Understanding probability is fundamental to machine learning. In this post, we’ll explore one of the most important theorems in statistics: the Central Limit Theorem (CLT).

What is the Central Limit Theorem?

The Central Limit Theorem states that when you have a large number of independent random variables, their sum (or average) tends to follow a normal distribution, regardless of the original distribution of those variables.

This is powerful! It means that even if we start with something as simple as coin flips (which follow a Bernoulli/Binomial distribution), when we take enough samples and look at their averages, we’ll see a beautiful bell curve emerge.

Interactive Demonstration

Let’s prove this through simulation!

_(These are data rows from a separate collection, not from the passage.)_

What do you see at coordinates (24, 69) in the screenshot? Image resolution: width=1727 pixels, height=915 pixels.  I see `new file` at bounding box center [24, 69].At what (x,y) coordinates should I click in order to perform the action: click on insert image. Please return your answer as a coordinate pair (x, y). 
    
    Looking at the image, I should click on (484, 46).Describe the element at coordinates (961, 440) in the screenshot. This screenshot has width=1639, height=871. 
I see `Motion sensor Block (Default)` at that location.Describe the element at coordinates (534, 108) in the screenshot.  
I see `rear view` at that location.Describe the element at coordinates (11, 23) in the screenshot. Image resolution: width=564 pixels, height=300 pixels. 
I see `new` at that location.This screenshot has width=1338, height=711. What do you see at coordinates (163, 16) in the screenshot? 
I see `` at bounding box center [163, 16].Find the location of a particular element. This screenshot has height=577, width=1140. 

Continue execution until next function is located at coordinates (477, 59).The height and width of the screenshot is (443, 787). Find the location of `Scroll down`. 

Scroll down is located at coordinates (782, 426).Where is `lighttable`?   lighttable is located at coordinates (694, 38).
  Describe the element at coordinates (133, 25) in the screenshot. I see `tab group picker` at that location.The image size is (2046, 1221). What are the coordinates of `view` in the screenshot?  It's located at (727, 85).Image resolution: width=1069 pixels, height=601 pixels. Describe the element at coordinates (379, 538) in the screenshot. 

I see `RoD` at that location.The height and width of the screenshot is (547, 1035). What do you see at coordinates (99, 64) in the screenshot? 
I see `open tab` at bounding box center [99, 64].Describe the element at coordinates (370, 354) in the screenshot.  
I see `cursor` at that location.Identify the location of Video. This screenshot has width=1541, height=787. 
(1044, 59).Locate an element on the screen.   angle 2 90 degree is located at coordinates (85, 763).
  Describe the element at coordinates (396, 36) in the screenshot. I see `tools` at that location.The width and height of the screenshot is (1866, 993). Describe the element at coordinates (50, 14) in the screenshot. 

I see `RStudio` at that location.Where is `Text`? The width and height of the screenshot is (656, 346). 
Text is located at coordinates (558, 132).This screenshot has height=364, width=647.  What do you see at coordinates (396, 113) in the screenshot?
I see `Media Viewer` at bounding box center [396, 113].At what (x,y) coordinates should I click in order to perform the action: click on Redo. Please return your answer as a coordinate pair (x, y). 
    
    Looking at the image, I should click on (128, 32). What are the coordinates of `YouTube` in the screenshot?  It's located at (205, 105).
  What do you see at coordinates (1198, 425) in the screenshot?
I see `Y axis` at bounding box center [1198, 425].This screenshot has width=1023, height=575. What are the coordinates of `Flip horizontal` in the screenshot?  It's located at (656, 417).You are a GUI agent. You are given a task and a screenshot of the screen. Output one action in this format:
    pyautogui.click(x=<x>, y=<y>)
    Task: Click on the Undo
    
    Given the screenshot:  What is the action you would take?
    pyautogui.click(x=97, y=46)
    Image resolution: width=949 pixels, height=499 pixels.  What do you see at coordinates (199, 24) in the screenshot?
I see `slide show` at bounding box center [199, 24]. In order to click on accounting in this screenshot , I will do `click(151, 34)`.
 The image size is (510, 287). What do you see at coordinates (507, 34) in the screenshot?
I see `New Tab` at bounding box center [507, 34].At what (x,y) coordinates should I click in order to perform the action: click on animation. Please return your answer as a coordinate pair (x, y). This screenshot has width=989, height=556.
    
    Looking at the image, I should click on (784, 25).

Below is an interactive visualization where you can:

Flip a coin multiple times
See how the distribution of averages converges to a normal distribution
Adjust parameters to see how sample size affects convergence

The Mathematics Behind It

Binomial Distribution

When we flip a fair coin \(n\) times, the number of heads \(X\) follows a binomial distribution:

\[P(X = k) = \binom{n}{k} p^k (1-p)^{n-k}\]

where:

\(n\) is the number of trials (coin flips)
\(k\) is the number of successes (heads)
\(p\) is the probability of success (0.5 for a fair coin)

Central Limit Theorem Application

For a binomial random variable with \(n\) trials and probability \(p\):

Mean: \(\mu = np\)
Standard deviation: \(\sigma = \sqrt{np(1-p)}\)

As \(n \to \infty\), the standardized variable converges to a standard normal distribution:

\[Z = \frac{X - np}{\sqrt{np(1-p)}} \xrightarrow{d} N(0, 1)\]

Why This Matters for Machine Learning

The Central Limit Theorem is crucial in ML because:

Statistical Inference: It allows us to make probabilistic statements about model parameters
Bootstrap Methods: Understanding sampling distributions helps us estimate confidence intervals
Optimization: Many gradient-based methods rely on the assumption that averages of gradients behave normally
A/B Testing: We use CLT to determine if differences between models are statistically significant

Experiment with the Demo

Try these experiments with the visualization above:

Start with 10 coin flips and 100 experiments - you’ll see some variation
Increase to 50 flips - notice the distribution becomes more bell-shaped
Try 100 flips with 1000 experiments - beautiful normal distribution!

The more coin flips per experiment and the more experiments you run, the more clearly you’ll see the normal distribution emerge.

Key Takeaways

The Central Limit Theorem is one of the most important results in probability theory
It explains why the normal distribution appears so frequently in nature and data science
You don’t need to start with normally distributed data to get normally distributed averages
Sample size matters: larger samples converge faster to the normal distribution

Try adjusting the parameters in the visualization to build your intuition about how the CLT works!